If you asked me to say to you a list of all the words I know, I’d probably have the experience of knowing that there are words I’ve read, wrote, and said but that I simply cannot call to mind for the list, that I don’t remember that I know. In order to explain this to you, though, I would have to use words, and, in so doing, likely stumble onto some of the words I’d forgotten.

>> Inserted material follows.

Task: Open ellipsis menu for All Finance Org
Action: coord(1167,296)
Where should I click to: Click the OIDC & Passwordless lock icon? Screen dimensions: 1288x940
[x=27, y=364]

Perhaps that’s how it is with our hands of glass. To draw a balance sheet of what we’ve lost and gained, what forms of touch have been displaced or enhanced or scrapped because we can’t keep our hands off ice screens, we could only do so through moving our hands, passing them over things, tilting slabs, seeing what happens, what registers, what remembers. But being gestures, they can’t say or do anything other than depict the contours of the systems within which they might communicate, amongst ourselves and between our devices. From what I’ve read, it seems that those who design and manufacture these things, those who mine rare earths and seep thorium into water supplies those who drive workers to suicide – that is to say, we, we who are inseparable from these things – keep yearning for tougher and tougher glass, be it Gorilla or sapphire. The endpoint of that dream can only be a glass so hard that it could only be marked as ever having been touched by more of that glass itself. If that’s the case, at least I’ll finally know how to write TOMORROW on my phone.